In buona sostanza, ed in modo del tutto condivisibile, si richiama lo stesso legislatore regionale a non legiferare sulla “fase esecutiva del rapporto in convenzione”, visto che gli istituti di diritto privato di quel rapporto, afferendo alla materia dell’“ordinamento civile” (ex art 117 della Costituzione), appartengono alla competenza esclusiva dello Stato. Correlativamente, ed è il punto di maggiore interesse della pronunzia, neppure invocando la realizzazione di misure finanziarie di rientro dal disavanzo del SSR, è possibile, per le singole regioni e le loro aziende sanitarie, sottrarsi alle “obbligazioni contrattuali assunte quanto al trattamento economico spettante al personale del comparto e a quello in regime di convenzionale”.
Ed è, almeno sul piano lavoristico, questo l’aspetto di maggiore interesse della pronunzia con una portata applicativa che va ben oltre il rapporto di lavoro dei medici a convenzione.
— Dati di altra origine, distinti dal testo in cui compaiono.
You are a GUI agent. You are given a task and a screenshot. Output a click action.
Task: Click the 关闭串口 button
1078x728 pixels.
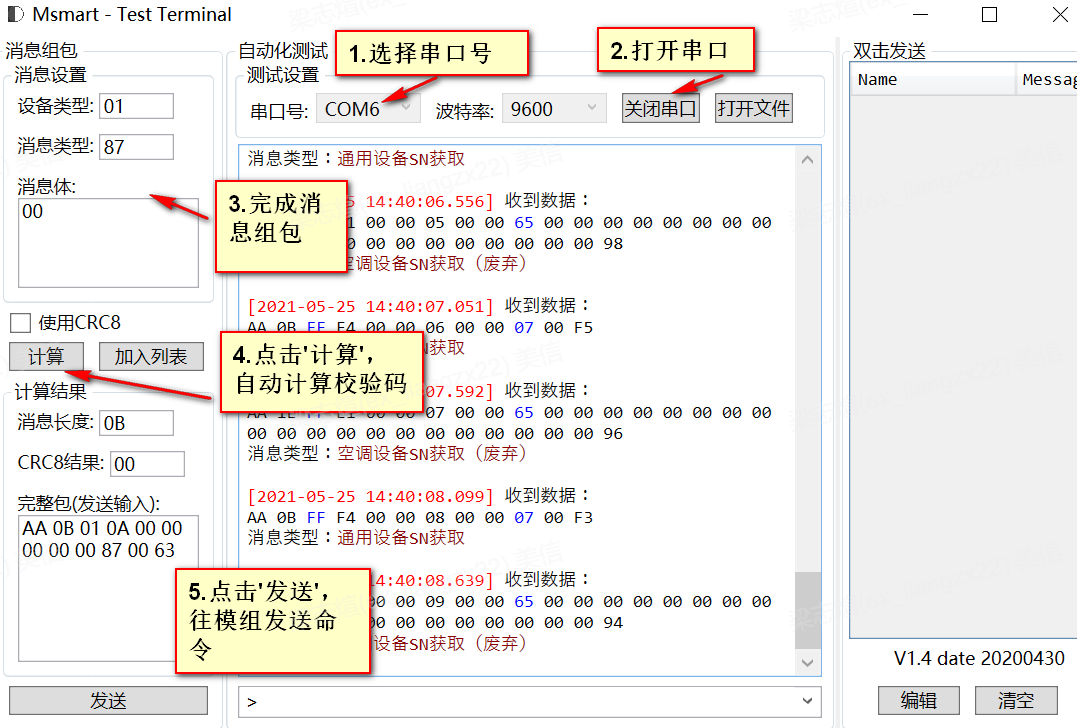[x=660, y=109]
Si ribadisce, difatti, che neppure le ragioni di equilibrio dei conti abilitano la pubblica amministrazione ad incidere unilateralmente sul trattamento retributivo dei dipendenti pubblici siano essi subordinati o in regime di convenzione (cd. parasubordinazione).Verrebbe da dire che il trattamento economico dei dipendenti pubblici (anche in regime di parasubordinazione) è “inviolabile” e che la regola della parità di trattamento retributivo (espressione dell’art. 97 della Costituzione ed emersa a livello normativo con l’art. 45 D. Lgs. n. 165 del 2001), se impedisce trattamenti di maggiore, favore impedisce anche trattamenti in peius, stante il vincolo della pubblica amministrazione, cui non possono sottrarsi neppure le Regioni, di applicare a tutti la disciplina della contrattazione collettiva.
In conclusione la sentenza ha una chiara portata sistematica in quanto, persino soffermandosi sul potere unilaterale di intervenire sulle materie riservate alla contrattazione collettiva (ex art. 40, commi 3 bis e 3 ter D. lgs. n. 165 del 2001), ne ribadisce il carattere assolutamente eccezionale e temporaneo (accentuato anche dalle modifiche introdotte da D. Lgs. n. 75 del 2017).
Sicché neppure esso in grado di incidere sul “ruolo centrale attribuito alla contrattazione” e tanto meno consente di prospettare possibili ambiti di intervento autoritativo in capo alle singole amministrazioni che vengono richiamate al puntuale rispetto delle previsioni e delle obbligazioni assunte in sede di contrattazione collettiva a favore di tutti i dipendenti anche quelli in regime convenzionali, come i medici di medicina generale o i pediatri di libera scelta.